• **Exercise description**
Using the exact wording, repeat every line of the material.

• **Material shown**
+++++
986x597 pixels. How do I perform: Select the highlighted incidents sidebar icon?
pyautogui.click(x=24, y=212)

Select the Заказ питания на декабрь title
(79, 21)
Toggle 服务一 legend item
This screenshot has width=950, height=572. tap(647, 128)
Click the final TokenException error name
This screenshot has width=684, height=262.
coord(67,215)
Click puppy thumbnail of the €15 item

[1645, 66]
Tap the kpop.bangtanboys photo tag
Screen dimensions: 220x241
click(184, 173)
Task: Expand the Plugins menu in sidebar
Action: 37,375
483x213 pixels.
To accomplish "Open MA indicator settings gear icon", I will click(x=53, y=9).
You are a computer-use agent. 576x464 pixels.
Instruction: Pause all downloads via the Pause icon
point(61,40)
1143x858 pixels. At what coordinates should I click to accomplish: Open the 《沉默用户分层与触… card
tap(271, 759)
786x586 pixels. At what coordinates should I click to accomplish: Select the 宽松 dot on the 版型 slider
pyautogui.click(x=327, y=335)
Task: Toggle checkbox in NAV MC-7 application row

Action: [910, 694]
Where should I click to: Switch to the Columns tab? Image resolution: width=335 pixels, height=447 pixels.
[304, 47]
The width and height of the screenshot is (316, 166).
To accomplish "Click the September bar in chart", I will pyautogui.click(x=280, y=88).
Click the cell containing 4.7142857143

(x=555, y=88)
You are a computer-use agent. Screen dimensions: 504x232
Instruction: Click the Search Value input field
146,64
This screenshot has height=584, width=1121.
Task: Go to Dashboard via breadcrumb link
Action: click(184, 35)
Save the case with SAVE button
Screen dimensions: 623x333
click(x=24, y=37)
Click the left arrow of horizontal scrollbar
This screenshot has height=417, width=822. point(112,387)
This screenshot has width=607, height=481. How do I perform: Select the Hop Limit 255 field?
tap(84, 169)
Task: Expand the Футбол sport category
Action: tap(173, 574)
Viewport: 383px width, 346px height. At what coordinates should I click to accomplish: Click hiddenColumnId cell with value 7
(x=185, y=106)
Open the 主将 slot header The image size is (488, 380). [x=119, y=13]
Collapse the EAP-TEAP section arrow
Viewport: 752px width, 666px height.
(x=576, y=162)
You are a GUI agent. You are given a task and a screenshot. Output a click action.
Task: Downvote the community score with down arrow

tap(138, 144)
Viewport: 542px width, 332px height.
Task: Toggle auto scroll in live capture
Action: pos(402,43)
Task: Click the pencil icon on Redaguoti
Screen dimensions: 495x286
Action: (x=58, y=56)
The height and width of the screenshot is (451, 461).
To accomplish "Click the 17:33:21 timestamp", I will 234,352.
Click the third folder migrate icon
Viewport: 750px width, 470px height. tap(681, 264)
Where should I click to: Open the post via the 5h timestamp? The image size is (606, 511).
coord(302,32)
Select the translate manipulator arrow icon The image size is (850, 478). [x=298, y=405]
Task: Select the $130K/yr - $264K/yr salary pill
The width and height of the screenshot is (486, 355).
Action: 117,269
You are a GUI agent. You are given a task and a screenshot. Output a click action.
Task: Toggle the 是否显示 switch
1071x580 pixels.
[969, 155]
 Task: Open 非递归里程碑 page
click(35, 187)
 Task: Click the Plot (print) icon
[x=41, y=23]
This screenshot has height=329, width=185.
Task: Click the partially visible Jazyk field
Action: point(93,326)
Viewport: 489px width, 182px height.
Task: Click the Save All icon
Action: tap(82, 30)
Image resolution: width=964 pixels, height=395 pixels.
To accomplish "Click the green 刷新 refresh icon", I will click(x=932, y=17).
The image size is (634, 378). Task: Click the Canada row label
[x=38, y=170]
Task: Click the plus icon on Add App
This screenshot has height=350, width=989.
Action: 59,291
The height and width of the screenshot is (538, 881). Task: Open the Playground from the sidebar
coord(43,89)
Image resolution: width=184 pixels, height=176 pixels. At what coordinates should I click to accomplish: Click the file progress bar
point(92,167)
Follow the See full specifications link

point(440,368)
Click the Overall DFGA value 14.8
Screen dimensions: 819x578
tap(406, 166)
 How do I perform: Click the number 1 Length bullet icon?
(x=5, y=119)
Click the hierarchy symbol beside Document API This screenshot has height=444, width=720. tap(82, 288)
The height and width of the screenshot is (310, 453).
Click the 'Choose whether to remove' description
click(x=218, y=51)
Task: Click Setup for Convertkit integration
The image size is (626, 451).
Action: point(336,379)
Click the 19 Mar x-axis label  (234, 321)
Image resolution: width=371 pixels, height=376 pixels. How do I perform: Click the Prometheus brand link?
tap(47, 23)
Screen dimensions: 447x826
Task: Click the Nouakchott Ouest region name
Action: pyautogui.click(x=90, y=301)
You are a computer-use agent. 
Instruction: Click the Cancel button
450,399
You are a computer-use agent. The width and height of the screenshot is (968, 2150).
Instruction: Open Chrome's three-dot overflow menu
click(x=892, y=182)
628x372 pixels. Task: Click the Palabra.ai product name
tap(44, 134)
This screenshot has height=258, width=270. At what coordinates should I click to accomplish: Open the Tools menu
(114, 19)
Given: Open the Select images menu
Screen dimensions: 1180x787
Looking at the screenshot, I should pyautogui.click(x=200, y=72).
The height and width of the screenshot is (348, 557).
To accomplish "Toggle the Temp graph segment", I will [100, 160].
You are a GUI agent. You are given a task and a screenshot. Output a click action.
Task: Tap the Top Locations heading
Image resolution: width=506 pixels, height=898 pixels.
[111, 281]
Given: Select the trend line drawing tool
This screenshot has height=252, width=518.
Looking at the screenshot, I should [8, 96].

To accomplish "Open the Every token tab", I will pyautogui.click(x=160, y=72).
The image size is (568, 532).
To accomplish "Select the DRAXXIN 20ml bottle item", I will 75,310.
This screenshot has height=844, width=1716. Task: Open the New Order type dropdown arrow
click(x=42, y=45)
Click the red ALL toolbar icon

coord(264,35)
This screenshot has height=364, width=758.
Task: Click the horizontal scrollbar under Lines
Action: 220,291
+++++
• **Worked solution**
986x597 pixels. How do I perform: Select the highlighted incidents sidebar icon?
pyautogui.click(x=24, y=212)

Select the Заказ питания на декабрь title
(79, 21)
Toggle 服务一 legend item
This screenshot has width=950, height=572. tap(647, 128)
Click the final TokenException error name
This screenshot has width=684, height=262.
coord(67,215)
Click puppy thumbnail of the €15 item

[1645, 66]
Tap the kpop.bangtanboys photo tag
Screen dimensions: 220x241
click(184, 173)
Task: Expand the Plugins menu in sidebar
Action: 37,375
483x213 pixels.
To accomplish "Open MA indicator settings gear icon", I will click(x=53, y=9).
You are a computer-use agent. 576x464 pixels.
Instruction: Pause all downloads via the Pause icon
point(61,40)
1143x858 pixels. At what coordinates should I click to accomplish: Open the 《沉默用户分层与触… card
tap(271, 759)
786x586 pixels. At what coordinates should I click to accomplish: Select the 宽松 dot on the 版型 slider
pyautogui.click(x=327, y=335)
Task: Toggle checkbox in NAV MC-7 application row

Action: [910, 694]
Where should I click to: Switch to the Columns tab? Image resolution: width=335 pixels, height=447 pixels.
[304, 47]
The width and height of the screenshot is (316, 166).
To accomplish "Click the September bar in chart", I will pyautogui.click(x=280, y=88).
Click the cell containing 4.7142857143

(x=555, y=88)
You are a computer-use agent. Screen dimensions: 504x232
Instruction: Click the Search Value input field
146,64
This screenshot has height=584, width=1121.
Task: Go to Dashboard via breadcrumb link
Action: click(184, 35)
Save the case with SAVE button
Screen dimensions: 623x333
click(x=24, y=37)
Click the left arrow of horizontal scrollbar
This screenshot has height=417, width=822. point(112,387)
This screenshot has width=607, height=481. How do I perform: Select the Hop Limit 255 field?
tap(84, 169)
Task: Expand the Футбол sport category
Action: tap(173, 574)
Viewport: 383px width, 346px height. At what coordinates should I click to accomplish: Click hiddenColumnId cell with value 7
(x=185, y=106)
Open the 主将 slot header The image size is (488, 380). [x=119, y=13]
Collapse the EAP-TEAP section arrow
Viewport: 752px width, 666px height.
(x=576, y=162)
You are a GUI agent. You are given a task and a screenshot. Output a click action.
Task: Downvote the community score with down arrow

tap(138, 144)
Viewport: 542px width, 332px height.
Task: Toggle auto scroll in live capture
Action: pos(402,43)
Task: Click the pencil icon on Redaguoti
Screen dimensions: 495x286
Action: (x=58, y=56)
The height and width of the screenshot is (451, 461).
To accomplish "Click the 17:33:21 timestamp", I will 234,352.
Click the third folder migrate icon
Viewport: 750px width, 470px height. tap(681, 264)
Where should I click to: Open the post via the 5h timestamp? The image size is (606, 511).
coord(302,32)
Select the translate manipulator arrow icon The image size is (850, 478). [x=298, y=405]
Task: Select the $130K/yr - $264K/yr salary pill
The width and height of the screenshot is (486, 355).
Action: 117,269
You are a GUI agent. You are given a task and a screenshot. Output a click action.
Task: Toggle the 是否显示 switch
1071x580 pixels.
[969, 155]
 Task: Open 非递归里程碑 page
click(35, 187)
 Task: Click the Plot (print) icon
[x=41, y=23]
This screenshot has height=329, width=185.
Task: Click the partially visible Jazyk field
Action: point(93,326)
Viewport: 489px width, 182px height.
Task: Click the Save All icon
Action: tap(82, 30)
Image resolution: width=964 pixels, height=395 pixels.
To accomplish "Click the green 刷新 refresh icon", I will click(x=932, y=17).
The image size is (634, 378). Task: Click the Canada row label
[x=38, y=170]
Task: Click the plus icon on Add App
This screenshot has height=350, width=989.
Action: 59,291
The height and width of the screenshot is (538, 881). Task: Open the Playground from the sidebar
coord(43,89)
Image resolution: width=184 pixels, height=176 pixels. At what coordinates should I click to accomplish: Click the file progress bar
point(92,167)
Follow the See full specifications link

point(440,368)
Click the Overall DFGA value 14.8
Screen dimensions: 819x578
tap(406, 166)
 How do I perform: Click the number 1 Length bullet icon?
(x=5, y=119)
Click the hierarchy symbol beside Document API This screenshot has height=444, width=720. tap(82, 288)
The height and width of the screenshot is (310, 453).
Click the 'Choose whether to remove' description
click(x=218, y=51)
Task: Click Setup for Convertkit integration
The image size is (626, 451).
Action: point(336,379)
Click the 19 Mar x-axis label  (234, 321)
Image resolution: width=371 pixels, height=376 pixels. How do I perform: Click the Prometheus brand link?
tap(47, 23)
Screen dimensions: 447x826
Task: Click the Nouakchott Ouest region name
Action: pyautogui.click(x=90, y=301)
You are a computer-use agent. 
Instruction: Click the Cancel button
450,399
You are a computer-use agent. The width and height of the screenshot is (968, 2150).
Instruction: Open Chrome's three-dot overflow menu
click(x=892, y=182)
628x372 pixels. Task: Click the Palabra.ai product name
tap(44, 134)
This screenshot has height=258, width=270. At what coordinates should I click to accomplish: Open the Tools menu
(114, 19)
Given: Open the Select images menu
Screen dimensions: 1180x787
Looking at the screenshot, I should pyautogui.click(x=200, y=72).
The height and width of the screenshot is (348, 557).
To accomplish "Toggle the Temp graph segment", I will [100, 160].
You are a GUI agent. You are given a task and a screenshot. Output a click action.
Task: Tap the Top Locations heading
Image resolution: width=506 pixels, height=898 pixels.
[111, 281]
Given: Select the trend line drawing tool
This screenshot has height=252, width=518.
Looking at the screenshot, I should [8, 96].

To accomplish "Open the Every token tab", I will pyautogui.click(x=160, y=72).
The image size is (568, 532).
To accomplish "Select the DRAXXIN 20ml bottle item", I will 75,310.
This screenshot has height=844, width=1716. Task: Open the New Order type dropdown arrow
click(x=42, y=45)
Click the red ALL toolbar icon

coord(264,35)
This screenshot has height=364, width=758.
Task: Click the horizontal scrollbar under Lines
Action: 220,291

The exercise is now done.